## [Your objective]
Please copy the lines of the records below verbatim, starting at the line that contains "Expand the Premium shipping option chevron" and ending after the line that contains "pos(665,137)".

Records for locating described items:

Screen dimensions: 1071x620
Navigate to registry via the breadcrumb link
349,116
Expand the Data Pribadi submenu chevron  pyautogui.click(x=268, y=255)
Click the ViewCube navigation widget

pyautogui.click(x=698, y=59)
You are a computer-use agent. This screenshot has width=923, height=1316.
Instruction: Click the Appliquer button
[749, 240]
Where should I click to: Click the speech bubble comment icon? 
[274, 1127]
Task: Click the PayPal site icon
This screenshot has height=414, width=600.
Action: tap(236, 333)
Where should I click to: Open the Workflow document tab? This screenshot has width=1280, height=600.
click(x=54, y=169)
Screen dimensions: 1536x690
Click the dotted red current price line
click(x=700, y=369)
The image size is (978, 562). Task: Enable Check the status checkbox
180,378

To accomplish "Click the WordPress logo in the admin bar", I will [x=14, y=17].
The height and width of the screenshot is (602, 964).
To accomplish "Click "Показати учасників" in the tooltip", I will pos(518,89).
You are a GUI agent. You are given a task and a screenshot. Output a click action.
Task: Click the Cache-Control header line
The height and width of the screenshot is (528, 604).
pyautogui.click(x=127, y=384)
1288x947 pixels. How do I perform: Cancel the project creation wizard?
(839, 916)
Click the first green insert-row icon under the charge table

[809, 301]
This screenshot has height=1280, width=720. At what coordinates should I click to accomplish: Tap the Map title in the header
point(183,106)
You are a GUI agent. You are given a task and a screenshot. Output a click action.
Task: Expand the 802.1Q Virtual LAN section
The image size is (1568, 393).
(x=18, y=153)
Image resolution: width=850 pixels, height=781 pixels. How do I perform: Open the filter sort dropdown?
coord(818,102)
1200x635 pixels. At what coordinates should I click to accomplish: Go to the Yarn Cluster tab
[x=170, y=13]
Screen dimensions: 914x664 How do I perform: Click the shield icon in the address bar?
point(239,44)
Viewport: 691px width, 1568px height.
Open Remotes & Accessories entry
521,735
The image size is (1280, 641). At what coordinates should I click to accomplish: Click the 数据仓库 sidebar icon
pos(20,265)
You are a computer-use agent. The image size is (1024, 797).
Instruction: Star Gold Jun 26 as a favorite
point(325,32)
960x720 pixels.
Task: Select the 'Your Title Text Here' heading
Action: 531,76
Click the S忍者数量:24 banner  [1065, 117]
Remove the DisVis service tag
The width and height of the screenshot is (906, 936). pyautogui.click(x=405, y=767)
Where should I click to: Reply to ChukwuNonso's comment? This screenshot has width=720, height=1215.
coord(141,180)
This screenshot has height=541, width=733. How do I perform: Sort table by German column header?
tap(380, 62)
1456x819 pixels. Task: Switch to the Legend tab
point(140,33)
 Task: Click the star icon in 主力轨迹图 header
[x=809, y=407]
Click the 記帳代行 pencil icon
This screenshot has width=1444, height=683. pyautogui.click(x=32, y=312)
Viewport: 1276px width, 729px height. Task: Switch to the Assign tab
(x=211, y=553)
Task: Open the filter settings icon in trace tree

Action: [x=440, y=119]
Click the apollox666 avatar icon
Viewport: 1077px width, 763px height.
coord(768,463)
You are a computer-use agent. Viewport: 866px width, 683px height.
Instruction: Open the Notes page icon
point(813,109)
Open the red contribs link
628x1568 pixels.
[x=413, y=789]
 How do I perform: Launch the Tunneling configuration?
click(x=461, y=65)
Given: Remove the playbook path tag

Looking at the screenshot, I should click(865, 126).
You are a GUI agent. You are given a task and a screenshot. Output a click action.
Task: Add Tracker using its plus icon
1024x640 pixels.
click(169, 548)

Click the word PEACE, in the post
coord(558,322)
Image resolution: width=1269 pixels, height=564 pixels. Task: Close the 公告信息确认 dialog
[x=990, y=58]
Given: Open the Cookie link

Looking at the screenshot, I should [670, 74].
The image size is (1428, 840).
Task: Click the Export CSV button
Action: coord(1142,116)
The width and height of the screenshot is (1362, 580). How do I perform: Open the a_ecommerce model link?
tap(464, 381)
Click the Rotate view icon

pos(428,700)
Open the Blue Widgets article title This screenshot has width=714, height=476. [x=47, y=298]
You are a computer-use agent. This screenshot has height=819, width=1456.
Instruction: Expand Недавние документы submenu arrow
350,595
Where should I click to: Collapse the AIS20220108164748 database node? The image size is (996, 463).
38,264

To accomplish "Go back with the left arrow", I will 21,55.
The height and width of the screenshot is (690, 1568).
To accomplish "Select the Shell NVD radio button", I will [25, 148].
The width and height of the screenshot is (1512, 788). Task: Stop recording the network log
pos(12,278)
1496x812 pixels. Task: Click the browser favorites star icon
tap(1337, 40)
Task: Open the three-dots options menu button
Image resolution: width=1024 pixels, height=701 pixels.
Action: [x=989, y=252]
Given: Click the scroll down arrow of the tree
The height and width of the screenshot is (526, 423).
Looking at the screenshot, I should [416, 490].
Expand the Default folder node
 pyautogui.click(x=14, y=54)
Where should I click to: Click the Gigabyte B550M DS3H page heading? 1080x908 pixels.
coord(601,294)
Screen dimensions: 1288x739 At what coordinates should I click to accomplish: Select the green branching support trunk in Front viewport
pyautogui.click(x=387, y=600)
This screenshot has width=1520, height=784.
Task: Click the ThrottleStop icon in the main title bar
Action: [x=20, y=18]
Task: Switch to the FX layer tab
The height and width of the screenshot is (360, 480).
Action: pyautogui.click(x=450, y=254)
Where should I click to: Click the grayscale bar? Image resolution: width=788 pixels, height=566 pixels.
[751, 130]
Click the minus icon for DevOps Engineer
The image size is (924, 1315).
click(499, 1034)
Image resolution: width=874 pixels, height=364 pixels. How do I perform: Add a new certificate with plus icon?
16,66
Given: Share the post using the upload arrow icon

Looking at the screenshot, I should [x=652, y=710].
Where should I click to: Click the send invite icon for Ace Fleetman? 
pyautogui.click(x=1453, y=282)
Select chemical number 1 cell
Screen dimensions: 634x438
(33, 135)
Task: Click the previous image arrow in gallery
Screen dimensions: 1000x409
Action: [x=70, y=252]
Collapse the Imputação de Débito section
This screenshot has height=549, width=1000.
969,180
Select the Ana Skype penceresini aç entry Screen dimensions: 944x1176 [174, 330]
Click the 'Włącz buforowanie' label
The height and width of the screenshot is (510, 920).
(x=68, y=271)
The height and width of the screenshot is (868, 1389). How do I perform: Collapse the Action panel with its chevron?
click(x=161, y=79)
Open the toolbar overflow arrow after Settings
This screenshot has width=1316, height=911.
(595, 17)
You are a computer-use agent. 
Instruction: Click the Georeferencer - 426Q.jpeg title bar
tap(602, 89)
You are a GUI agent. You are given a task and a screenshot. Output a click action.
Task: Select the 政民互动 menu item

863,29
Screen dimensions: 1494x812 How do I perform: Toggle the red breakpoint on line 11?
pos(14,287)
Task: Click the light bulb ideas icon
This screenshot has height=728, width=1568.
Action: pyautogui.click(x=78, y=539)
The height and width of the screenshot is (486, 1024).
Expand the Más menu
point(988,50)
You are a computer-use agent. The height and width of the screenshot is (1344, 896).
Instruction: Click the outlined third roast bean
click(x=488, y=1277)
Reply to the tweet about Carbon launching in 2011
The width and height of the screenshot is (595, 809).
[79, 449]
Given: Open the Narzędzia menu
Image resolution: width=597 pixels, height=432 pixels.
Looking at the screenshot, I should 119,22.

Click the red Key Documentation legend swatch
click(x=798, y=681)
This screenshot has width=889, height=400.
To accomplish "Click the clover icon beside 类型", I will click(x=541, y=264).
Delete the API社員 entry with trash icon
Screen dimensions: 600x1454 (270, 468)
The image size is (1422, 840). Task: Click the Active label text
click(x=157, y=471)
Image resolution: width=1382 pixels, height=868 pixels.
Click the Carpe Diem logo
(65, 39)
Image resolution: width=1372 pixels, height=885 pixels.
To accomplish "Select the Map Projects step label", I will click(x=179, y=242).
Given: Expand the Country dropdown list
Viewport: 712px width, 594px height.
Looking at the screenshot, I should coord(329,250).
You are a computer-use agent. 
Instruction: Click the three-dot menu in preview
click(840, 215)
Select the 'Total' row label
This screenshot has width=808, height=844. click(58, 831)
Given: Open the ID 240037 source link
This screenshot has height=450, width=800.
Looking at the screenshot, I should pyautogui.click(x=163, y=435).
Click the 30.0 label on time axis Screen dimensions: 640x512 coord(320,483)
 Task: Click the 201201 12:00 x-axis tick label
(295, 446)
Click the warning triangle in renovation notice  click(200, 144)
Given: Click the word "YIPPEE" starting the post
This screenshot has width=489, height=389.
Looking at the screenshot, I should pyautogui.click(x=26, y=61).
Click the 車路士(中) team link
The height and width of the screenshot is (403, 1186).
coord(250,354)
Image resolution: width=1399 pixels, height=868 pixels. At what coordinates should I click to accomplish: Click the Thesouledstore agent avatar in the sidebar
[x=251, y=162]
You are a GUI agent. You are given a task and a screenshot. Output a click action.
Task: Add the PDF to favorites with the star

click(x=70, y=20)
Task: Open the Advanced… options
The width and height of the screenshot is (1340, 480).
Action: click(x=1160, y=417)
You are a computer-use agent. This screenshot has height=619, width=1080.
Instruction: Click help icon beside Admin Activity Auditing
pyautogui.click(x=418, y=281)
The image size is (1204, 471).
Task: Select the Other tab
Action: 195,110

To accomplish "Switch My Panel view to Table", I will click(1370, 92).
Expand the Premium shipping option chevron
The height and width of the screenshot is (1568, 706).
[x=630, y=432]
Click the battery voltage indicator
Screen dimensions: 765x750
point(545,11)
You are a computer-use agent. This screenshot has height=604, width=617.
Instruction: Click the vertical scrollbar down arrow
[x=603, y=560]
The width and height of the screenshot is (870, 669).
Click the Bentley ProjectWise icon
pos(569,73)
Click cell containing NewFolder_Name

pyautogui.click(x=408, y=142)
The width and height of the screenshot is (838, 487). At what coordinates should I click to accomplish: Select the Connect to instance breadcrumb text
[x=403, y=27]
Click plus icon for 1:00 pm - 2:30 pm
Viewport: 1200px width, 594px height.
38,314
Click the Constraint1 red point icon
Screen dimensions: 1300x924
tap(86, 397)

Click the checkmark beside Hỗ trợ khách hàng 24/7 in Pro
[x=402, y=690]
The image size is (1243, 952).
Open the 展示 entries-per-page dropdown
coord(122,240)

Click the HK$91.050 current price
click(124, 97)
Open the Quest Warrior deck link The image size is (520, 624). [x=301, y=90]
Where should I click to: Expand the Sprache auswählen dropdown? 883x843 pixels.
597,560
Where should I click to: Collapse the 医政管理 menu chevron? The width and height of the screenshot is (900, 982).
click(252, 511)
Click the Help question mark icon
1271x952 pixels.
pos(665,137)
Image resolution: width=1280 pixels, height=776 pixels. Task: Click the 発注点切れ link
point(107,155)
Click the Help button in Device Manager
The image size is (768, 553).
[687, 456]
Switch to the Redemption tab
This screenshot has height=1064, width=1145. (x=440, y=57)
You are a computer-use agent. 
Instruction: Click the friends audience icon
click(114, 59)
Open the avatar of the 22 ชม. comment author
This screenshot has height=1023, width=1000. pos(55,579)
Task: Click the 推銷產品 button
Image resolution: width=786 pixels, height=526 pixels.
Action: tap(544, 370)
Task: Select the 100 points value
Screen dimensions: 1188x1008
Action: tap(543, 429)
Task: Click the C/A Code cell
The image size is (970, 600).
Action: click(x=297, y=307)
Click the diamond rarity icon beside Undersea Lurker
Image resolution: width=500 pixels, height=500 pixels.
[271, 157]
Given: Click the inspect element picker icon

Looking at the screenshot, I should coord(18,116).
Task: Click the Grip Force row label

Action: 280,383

## [Completed exercise]
Expand the Premium shipping option chevron
The height and width of the screenshot is (1568, 706).
[x=630, y=432]
Click the battery voltage indicator
Screen dimensions: 765x750
point(545,11)
You are a computer-use agent. This screenshot has height=604, width=617.
Instruction: Click the vertical scrollbar down arrow
[x=603, y=560]
The width and height of the screenshot is (870, 669).
Click the Bentley ProjectWise icon
pos(569,73)
Click cell containing NewFolder_Name

pyautogui.click(x=408, y=142)
The width and height of the screenshot is (838, 487). At what coordinates should I click to accomplish: Select the Connect to instance breadcrumb text
[x=403, y=27]
Click plus icon for 1:00 pm - 2:30 pm
Viewport: 1200px width, 594px height.
38,314
Click the Constraint1 red point icon
Screen dimensions: 1300x924
tap(86, 397)

Click the checkmark beside Hỗ trợ khách hàng 24/7 in Pro
[x=402, y=690]
The image size is (1243, 952).
Open the 展示 entries-per-page dropdown
coord(122,240)

Click the HK$91.050 current price
click(124, 97)
Open the Quest Warrior deck link The image size is (520, 624). [x=301, y=90]
Where should I click to: Expand the Sprache auswählen dropdown? 883x843 pixels.
597,560
Where should I click to: Collapse the 医政管理 menu chevron? The width and height of the screenshot is (900, 982).
click(252, 511)
Click the Help question mark icon
1271x952 pixels.
pos(665,137)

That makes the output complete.